Retyping all the entries exactly is the whole task.

### Extracted records
###
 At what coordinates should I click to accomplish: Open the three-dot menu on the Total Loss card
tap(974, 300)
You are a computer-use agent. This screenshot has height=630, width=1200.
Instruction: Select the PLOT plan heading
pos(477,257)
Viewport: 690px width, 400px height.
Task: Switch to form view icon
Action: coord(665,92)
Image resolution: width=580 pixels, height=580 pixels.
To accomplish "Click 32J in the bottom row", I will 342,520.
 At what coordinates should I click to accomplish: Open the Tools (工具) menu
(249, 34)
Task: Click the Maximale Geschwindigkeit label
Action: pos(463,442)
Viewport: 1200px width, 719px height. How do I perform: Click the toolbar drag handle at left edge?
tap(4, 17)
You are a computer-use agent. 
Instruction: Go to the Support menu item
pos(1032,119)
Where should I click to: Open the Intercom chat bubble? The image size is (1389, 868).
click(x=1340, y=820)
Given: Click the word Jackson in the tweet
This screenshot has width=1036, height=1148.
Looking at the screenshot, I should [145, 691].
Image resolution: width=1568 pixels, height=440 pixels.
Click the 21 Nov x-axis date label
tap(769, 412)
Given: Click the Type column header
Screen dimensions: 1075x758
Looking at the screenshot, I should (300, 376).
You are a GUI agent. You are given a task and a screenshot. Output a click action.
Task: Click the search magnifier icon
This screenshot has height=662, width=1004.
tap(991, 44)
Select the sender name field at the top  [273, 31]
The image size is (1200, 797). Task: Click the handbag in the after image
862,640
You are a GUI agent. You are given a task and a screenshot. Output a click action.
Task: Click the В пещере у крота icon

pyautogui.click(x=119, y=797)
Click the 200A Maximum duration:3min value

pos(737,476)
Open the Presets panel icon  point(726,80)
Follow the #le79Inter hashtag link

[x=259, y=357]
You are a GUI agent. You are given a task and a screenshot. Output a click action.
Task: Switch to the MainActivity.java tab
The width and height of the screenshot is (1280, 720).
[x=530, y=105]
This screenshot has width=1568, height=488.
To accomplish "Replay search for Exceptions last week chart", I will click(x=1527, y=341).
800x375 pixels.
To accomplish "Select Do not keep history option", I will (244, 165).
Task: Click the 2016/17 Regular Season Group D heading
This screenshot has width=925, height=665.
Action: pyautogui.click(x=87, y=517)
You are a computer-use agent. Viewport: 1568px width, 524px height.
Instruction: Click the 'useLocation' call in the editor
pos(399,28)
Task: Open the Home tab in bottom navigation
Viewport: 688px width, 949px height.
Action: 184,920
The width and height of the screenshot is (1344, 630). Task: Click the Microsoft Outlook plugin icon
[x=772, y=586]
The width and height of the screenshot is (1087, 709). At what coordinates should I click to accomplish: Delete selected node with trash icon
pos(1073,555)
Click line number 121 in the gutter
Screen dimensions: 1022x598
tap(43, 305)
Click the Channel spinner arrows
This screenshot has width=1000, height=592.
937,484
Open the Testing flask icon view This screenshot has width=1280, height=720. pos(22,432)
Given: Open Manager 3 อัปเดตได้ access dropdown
###
### Result
 At what coordinates should I click to accomplish: Open the three-dot menu on the Total Loss card
tap(974, 300)
You are a computer-use agent. This screenshot has height=630, width=1200.
Instruction: Select the PLOT plan heading
pos(477,257)
Viewport: 690px width, 400px height.
Task: Switch to form view icon
Action: coord(665,92)
Image resolution: width=580 pixels, height=580 pixels.
To accomplish "Click 32J in the bottom row", I will 342,520.
 At what coordinates should I click to accomplish: Open the Tools (工具) menu
(249, 34)
Task: Click the Maximale Geschwindigkeit label
Action: pos(463,442)
Viewport: 1200px width, 719px height. How do I perform: Click the toolbar drag handle at left edge?
tap(4, 17)
You are a computer-use agent. 
Instruction: Go to the Support menu item
pos(1032,119)
Where should I click to: Open the Intercom chat bubble? The image size is (1389, 868).
click(x=1340, y=820)
Given: Click the word Jackson in the tweet
This screenshot has width=1036, height=1148.
Looking at the screenshot, I should [145, 691].
Image resolution: width=1568 pixels, height=440 pixels.
Click the 21 Nov x-axis date label
tap(769, 412)
Given: Click the Type column header
Screen dimensions: 1075x758
Looking at the screenshot, I should (300, 376).
You are a GUI agent. You are given a task and a screenshot. Output a click action.
Task: Click the search magnifier icon
This screenshot has height=662, width=1004.
tap(991, 44)
Select the sender name field at the top  [273, 31]
The image size is (1200, 797). Task: Click the handbag in the after image
862,640
You are a GUI agent. You are given a task and a screenshot. Output a click action.
Task: Click the В пещере у крота icon

pyautogui.click(x=119, y=797)
Click the 200A Maximum duration:3min value

pos(737,476)
Open the Presets panel icon  point(726,80)
Follow the #le79Inter hashtag link

[x=259, y=357]
You are a GUI agent. You are given a task and a screenshot. Output a click action.
Task: Switch to the MainActivity.java tab
The width and height of the screenshot is (1280, 720).
[x=530, y=105]
This screenshot has width=1568, height=488.
To accomplish "Replay search for Exceptions last week chart", I will click(x=1527, y=341).
800x375 pixels.
To accomplish "Select Do not keep history option", I will (244, 165).
Task: Click the 2016/17 Regular Season Group D heading
This screenshot has width=925, height=665.
Action: pyautogui.click(x=87, y=517)
You are a computer-use agent. Viewport: 1568px width, 524px height.
Instruction: Click the 'useLocation' call in the editor
pos(399,28)
Task: Open the Home tab in bottom navigation
Viewport: 688px width, 949px height.
Action: 184,920
The width and height of the screenshot is (1344, 630). Task: Click the Microsoft Outlook plugin icon
[x=772, y=586]
The width and height of the screenshot is (1087, 709). At what coordinates should I click to accomplish: Delete selected node with trash icon
pos(1073,555)
Click line number 121 in the gutter
Screen dimensions: 1022x598
tap(43, 305)
Click the Channel spinner arrows
This screenshot has width=1000, height=592.
937,484
Open the Testing flask icon view This screenshot has width=1280, height=720. pos(22,432)
Given: Open Manager 3 อัปเดตได้ access dropdown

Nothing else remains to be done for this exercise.